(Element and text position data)
==============================
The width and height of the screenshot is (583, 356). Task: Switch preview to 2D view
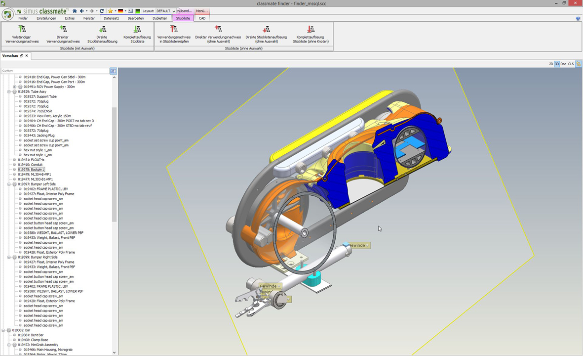coord(551,64)
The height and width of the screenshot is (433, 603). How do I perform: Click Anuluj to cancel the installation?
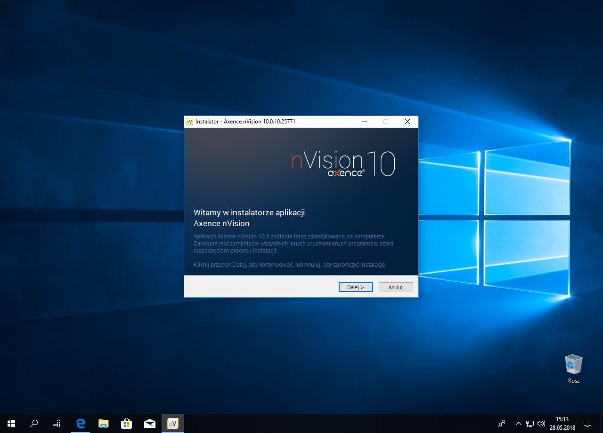point(395,287)
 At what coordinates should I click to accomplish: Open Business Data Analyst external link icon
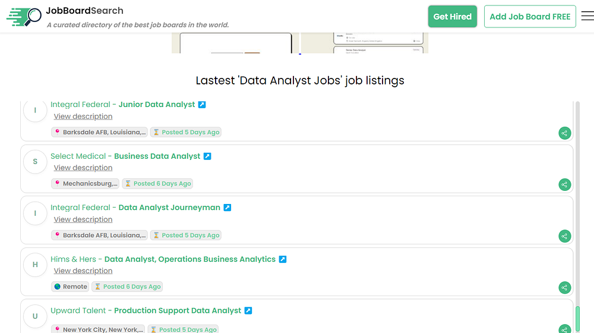[x=207, y=156]
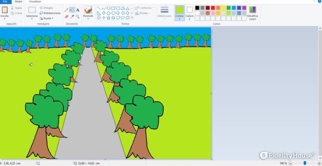Activate the Colore 1 selector
This screenshot has width=322, height=166.
pyautogui.click(x=179, y=13)
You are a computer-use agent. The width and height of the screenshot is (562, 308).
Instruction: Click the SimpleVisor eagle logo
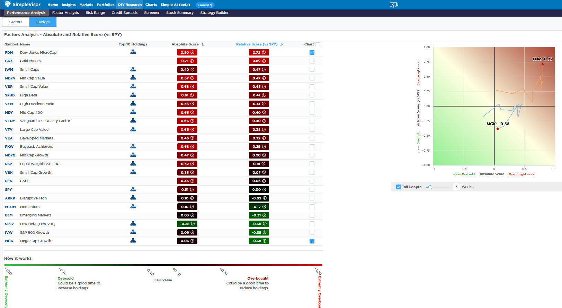(7, 5)
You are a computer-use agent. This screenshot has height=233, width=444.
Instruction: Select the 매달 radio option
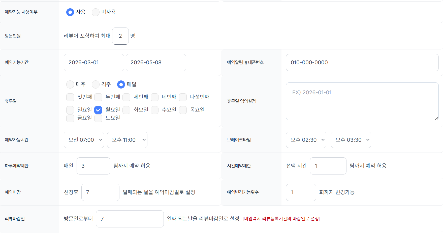pos(121,84)
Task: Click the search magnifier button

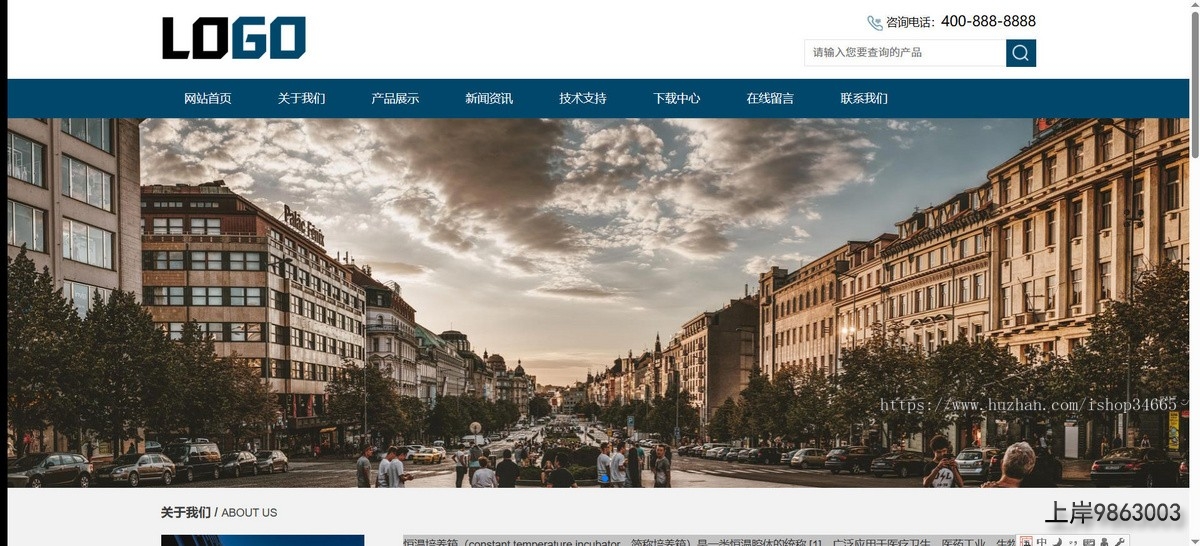Action: click(1020, 53)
==============================
* [REQUIRED WORK]:
Could you substitute "toggle button" for "radio option" in the part of the data that opens with the line containing "You are a computer-use agent. This" and runs through the end of the data, keeping everything else unchanged and leaving the pictures out?

* [SOLUTION FOR THIS PROBLEM]:
You are a computer-use agent. This screenshot has height=233, width=444.
Instruction: Select the 매달 toggle button
pos(121,84)
Task: Click the search magnifier button

Action: click(1020, 53)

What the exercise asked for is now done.